The problem of course is that just like back then, too many incompetents are in the business of “commenting” on new products. It takes about 10 minutes to figure what’s wrong with EDB Postgres. But would any of these morons be able to work it out?
The more I stay in this industry, the more idiocy I see.
Don’t mean you, guv. Mean the “industry pundits” who make some of those comments.
Dear Curt,
Thanks for this entry about EnterpriseDB. There are a couple of misunderstandings, so I’ll just clarify a couple of things here:
1. We certainly have not suggested that “Everquest gameplay runs on EnterpriseDB.” It doesn’t…yet. But Sony Online Entertainment *is* moving all of its gaming to the EnterpriseDB platform, including all new game development, and is also moving existing games over. You can learn more about the topic in the Sony/Forrester webinar at http://www.eseminarslive.com/article2/0,2290,2020884,00.asp.
2. We are clearly more Oracle-compatible than anyone (except Oracle). You can learn more in our white paper on the topic at http://www.enterprisedb.com/solutions/resource-center.do#whitepapers. I’d also invite you to stay tuned for some significant additional compatibility announcements very soon.

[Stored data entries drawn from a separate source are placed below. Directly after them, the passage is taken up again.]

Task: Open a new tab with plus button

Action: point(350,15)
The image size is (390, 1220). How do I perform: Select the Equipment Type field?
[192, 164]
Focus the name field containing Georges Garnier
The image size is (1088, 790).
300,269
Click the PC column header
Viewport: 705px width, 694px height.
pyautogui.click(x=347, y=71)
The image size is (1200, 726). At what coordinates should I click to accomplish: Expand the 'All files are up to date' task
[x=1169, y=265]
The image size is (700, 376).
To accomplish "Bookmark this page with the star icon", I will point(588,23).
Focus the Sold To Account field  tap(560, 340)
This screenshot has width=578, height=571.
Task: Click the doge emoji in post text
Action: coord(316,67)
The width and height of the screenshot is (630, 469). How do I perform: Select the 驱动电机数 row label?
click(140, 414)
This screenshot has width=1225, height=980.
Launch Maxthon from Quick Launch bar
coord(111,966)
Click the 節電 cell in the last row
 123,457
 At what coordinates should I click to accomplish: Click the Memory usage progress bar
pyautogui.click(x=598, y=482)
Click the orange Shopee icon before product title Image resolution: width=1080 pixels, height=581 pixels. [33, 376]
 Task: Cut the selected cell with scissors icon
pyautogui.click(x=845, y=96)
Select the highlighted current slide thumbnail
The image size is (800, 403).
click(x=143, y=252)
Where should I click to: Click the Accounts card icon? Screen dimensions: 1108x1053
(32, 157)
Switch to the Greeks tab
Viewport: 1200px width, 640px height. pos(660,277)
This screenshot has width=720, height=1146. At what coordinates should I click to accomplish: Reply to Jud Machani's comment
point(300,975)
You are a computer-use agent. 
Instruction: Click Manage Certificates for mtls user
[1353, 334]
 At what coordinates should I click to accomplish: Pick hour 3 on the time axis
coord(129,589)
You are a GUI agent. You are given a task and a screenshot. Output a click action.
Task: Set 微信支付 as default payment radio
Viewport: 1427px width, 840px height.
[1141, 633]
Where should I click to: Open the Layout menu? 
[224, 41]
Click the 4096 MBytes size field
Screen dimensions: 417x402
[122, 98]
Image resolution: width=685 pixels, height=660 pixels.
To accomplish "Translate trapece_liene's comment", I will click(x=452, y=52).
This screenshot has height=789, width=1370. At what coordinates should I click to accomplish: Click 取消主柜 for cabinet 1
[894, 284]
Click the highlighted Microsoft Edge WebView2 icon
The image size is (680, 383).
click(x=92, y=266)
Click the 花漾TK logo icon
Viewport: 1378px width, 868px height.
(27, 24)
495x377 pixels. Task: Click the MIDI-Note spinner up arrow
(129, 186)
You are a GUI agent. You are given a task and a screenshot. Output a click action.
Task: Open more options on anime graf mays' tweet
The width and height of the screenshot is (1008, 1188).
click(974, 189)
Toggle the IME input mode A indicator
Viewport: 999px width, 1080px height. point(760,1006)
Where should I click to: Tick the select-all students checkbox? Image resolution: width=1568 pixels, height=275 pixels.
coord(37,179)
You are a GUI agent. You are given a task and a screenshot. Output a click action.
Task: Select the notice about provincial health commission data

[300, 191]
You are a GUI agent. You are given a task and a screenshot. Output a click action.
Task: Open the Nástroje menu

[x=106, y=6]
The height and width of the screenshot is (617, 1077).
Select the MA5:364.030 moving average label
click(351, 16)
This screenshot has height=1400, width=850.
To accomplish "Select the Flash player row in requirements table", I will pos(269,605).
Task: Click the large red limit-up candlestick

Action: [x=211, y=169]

3. You raise a great point about plug-compatibility on the administration side. We focus on application compatibility, not administrative. As you correctly point out, Oracle and PostgreSQL are entirely different underlying databases, so the admin is different. On the other hand, keep an eye on us for some interesting developments to make things easier going forward.
4. ANTs? They’re a public company. Take a look at their most recent 10-Q at http://www.sec.gov/Archives/edgar/data/796655/000115752306011341/a5273785.htm to understand their current state of affairs.
Feel free to contact me directly if you have any questions at all.
Andy Astor, CEO
andy@enterprisedb.com
Andy Astor e-mailed me to clarify that he’s NOT making any particular claims about what particular kinds of gameplay data are or aren’t stored in an RDBMS.
Good. 🙂
I hope to talk to him soon about a broader range of issues.